▶ [What you have to do]:
Work out how many lines in the listing below include the word "computer"; answer with the number alone.

---*---

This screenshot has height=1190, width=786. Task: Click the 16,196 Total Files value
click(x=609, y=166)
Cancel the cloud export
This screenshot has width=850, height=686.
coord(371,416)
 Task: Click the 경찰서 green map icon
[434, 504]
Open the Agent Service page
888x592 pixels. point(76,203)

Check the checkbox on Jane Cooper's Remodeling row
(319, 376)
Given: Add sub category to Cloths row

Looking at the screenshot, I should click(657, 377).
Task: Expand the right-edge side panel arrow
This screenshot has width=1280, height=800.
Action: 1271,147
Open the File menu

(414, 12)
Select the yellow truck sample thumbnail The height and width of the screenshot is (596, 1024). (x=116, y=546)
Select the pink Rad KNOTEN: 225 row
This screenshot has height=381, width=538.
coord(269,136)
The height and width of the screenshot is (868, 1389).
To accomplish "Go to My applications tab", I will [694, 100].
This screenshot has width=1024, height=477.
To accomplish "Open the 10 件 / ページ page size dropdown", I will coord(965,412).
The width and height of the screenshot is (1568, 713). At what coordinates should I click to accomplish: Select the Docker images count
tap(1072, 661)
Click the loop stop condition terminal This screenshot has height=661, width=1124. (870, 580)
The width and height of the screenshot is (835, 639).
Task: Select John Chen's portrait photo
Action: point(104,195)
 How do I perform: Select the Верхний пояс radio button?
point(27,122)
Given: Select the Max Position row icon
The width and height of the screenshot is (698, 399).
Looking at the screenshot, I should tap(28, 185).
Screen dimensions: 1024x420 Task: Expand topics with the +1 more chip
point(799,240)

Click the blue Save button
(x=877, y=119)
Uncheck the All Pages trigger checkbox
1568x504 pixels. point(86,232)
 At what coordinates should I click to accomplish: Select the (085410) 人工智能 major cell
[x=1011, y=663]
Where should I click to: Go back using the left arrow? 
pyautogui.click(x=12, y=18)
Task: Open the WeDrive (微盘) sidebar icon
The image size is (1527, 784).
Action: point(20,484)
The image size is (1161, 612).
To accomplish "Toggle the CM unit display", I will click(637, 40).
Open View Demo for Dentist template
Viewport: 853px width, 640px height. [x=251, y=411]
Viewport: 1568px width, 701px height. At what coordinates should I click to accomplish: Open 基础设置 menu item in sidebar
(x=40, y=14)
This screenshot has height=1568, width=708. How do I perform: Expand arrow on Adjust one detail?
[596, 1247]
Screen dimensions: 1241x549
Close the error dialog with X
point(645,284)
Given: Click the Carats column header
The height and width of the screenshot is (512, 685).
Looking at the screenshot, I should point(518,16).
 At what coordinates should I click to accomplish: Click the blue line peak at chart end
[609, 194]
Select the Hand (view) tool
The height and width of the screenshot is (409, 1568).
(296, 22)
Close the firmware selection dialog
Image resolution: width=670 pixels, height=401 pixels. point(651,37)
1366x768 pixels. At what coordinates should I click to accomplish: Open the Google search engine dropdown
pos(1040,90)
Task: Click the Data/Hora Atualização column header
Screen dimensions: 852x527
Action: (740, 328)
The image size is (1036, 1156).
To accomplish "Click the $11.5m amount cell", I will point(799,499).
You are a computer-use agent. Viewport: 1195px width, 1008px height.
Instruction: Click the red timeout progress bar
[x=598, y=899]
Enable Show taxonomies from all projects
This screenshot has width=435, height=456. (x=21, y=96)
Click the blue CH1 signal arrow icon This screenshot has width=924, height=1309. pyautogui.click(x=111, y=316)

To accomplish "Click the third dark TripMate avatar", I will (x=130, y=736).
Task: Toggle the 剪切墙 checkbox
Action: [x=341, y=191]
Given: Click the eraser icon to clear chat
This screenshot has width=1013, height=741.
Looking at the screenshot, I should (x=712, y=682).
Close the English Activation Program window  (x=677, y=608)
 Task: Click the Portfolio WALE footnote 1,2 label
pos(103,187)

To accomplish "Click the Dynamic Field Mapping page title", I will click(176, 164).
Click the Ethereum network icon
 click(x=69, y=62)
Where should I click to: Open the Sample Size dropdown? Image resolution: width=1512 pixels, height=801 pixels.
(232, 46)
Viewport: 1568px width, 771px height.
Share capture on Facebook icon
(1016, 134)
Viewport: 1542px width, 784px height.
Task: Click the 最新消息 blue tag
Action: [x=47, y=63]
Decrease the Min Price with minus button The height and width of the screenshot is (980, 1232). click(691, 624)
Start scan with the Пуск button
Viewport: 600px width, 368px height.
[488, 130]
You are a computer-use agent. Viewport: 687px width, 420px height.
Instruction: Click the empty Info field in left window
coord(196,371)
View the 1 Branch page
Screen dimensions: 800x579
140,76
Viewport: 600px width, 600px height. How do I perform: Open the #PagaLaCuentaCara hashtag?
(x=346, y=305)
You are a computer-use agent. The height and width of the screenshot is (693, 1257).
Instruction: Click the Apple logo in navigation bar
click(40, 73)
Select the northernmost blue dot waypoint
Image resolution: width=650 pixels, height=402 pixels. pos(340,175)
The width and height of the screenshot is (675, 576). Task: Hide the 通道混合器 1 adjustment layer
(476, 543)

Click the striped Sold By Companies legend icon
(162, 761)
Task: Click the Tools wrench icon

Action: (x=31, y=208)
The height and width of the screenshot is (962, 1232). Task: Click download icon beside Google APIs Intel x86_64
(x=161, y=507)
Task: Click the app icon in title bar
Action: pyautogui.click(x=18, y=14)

---*---

▶ [Response to this exercise]:
3